Discovery Park, October 9, 2012
President V. Lane Rawlins talked with 30 students about football game attendance, buses and development plans at Discovery Park during his first Really, let's talk session of the fall 2012 semester, held at Discovery Park, UNT's 300-acre research park.
Rawlins started the session by telling the audience that UNT was off to a great start for the 2012-13 academic year, with the largest freshman class in its history. The College of Engineering, which is housed at Discovery Park, is growing particularly fast, he said, as well as the College of Business, which has a relatively new building -- the Business Leadership Building.
"I'm really proud of our colleges and programs," he said.
Graduation rates also are going up, he said, which bodes well for students.
"If you want to graduate, this is a good place to come," he said. "We specialize in getting our students finished with degrees and in jobs. This is a student-centered institution. Fundamentally it means we want to offer you good courses and see you graduate and succeed because that's why you came here."
How can UNT fill the stands at Apogee Stadium was the first question posed to Rawlins during the session.
"I think by winning. Winning is magic. It will fill up," Rawlins said. "One of the other things that is happening, which is important, is building up the tradition of students attending athletic events."
Part of that is due to Coach Dan McCarney, whose first season with UNT was fall 2011. He is one of the most student-oriented coaches I've known, Rawlins said. And I've been impressed with the student section at home games this season, he said, adding that UNT needs to work on attracting more community members to the stadium.

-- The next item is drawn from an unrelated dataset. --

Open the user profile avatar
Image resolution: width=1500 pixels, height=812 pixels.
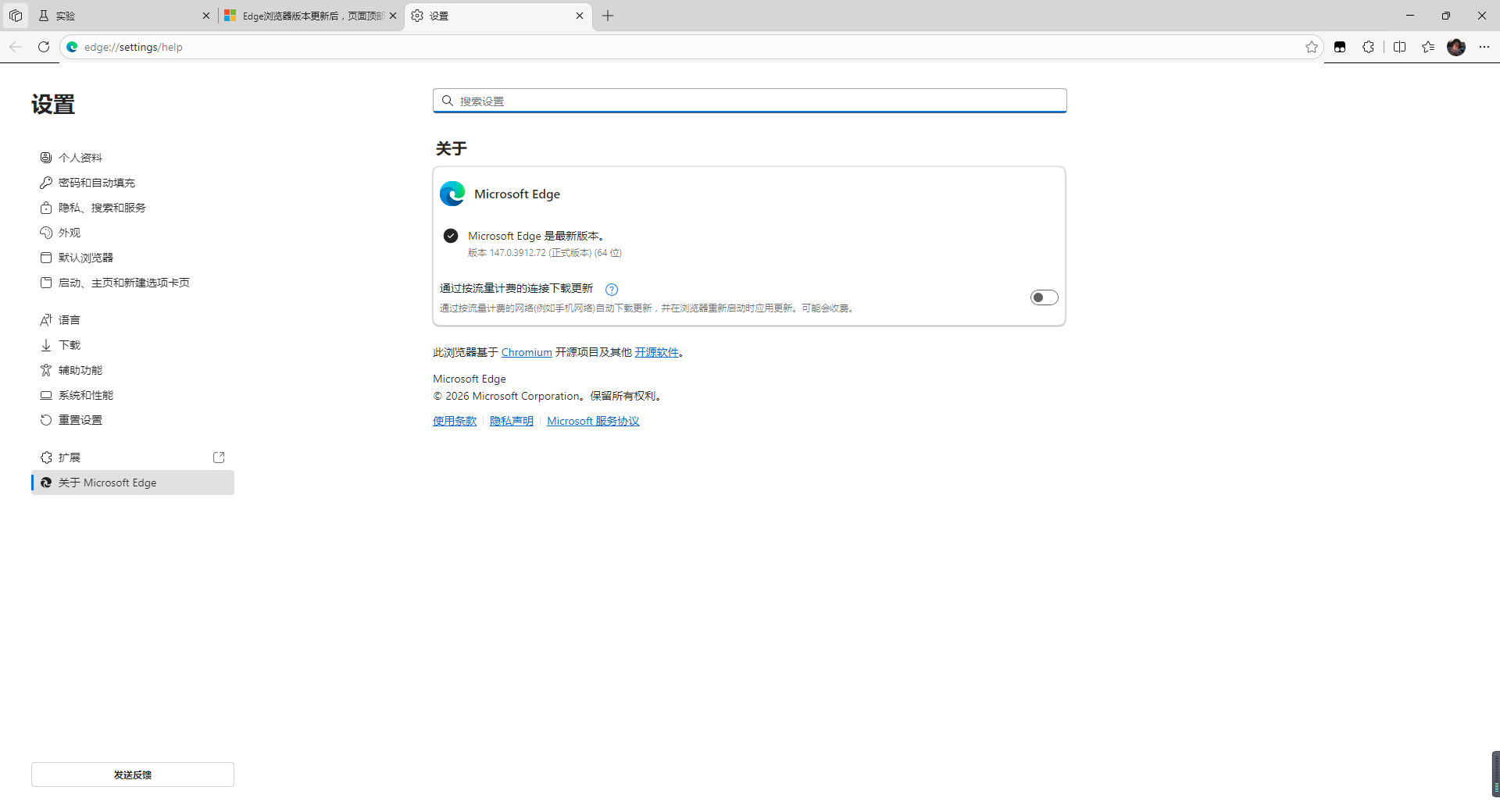pyautogui.click(x=1456, y=47)

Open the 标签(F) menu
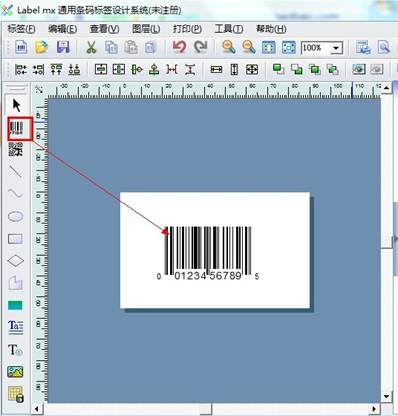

Rawlins noted that it takes about three years to rebuild a football program under a new coach. The fall 2012 season is McCarney's second season with the Mean Green.

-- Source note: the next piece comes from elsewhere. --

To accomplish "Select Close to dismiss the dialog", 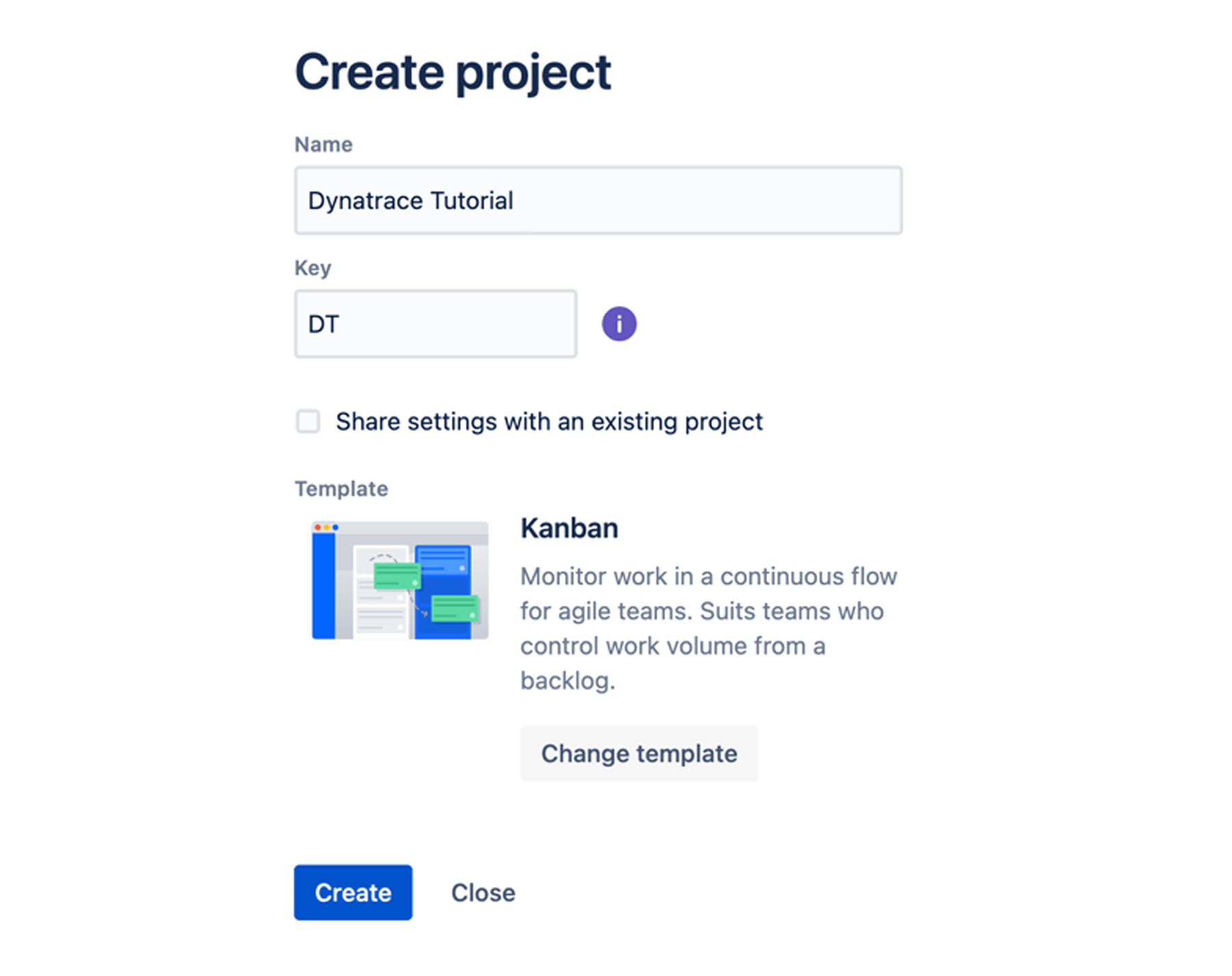I will 483,892.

"I can see a lot of improvements this year over last year. It doesn't show in the win-loss record necessarily, but we have played a tough schedule," Rawlins said. "I'm really proud of our athletes."

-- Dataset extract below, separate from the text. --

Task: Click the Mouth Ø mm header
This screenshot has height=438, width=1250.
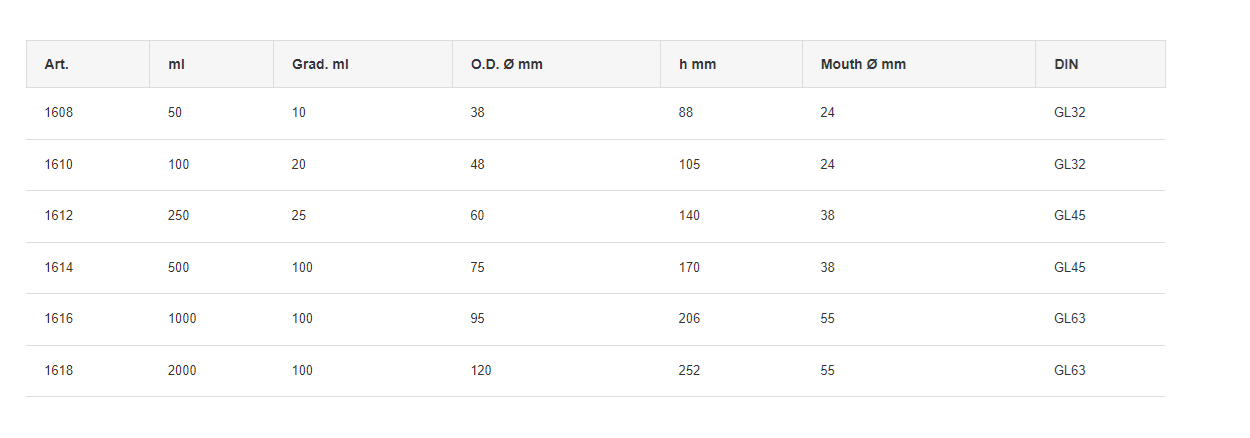Action: click(863, 64)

Crowded buses to and from Discovery Park also was a topic at the session. A student told Rawlins that it's hard to use university buses at peak times and students are delayed in getting to class because of it.
"I know it's an issue," Rawlins said.
The university has bought 11 new buses since 2010 and is looking to make changes and improvements to help alleviate the problems, he said. Traffic and distance from the main campus are issues that are hard to get around, he said.
"I think we need to continue to monitor it and I appreciate the feedback," he said.
Griffin, the associate parking director, pointed out that during peak hours, there are a total of 32 UNT buses on the shuttle routes. Learn more about the routes and schedules.
Classroom shortages at Discovery Park are becoming an issue, said a faculty member, because more non-science and engineering classes are being held at Discovery Park versus the main campus. He asked Rawlins if the university could limit how many of those courses are located at Discovery Park during specific times.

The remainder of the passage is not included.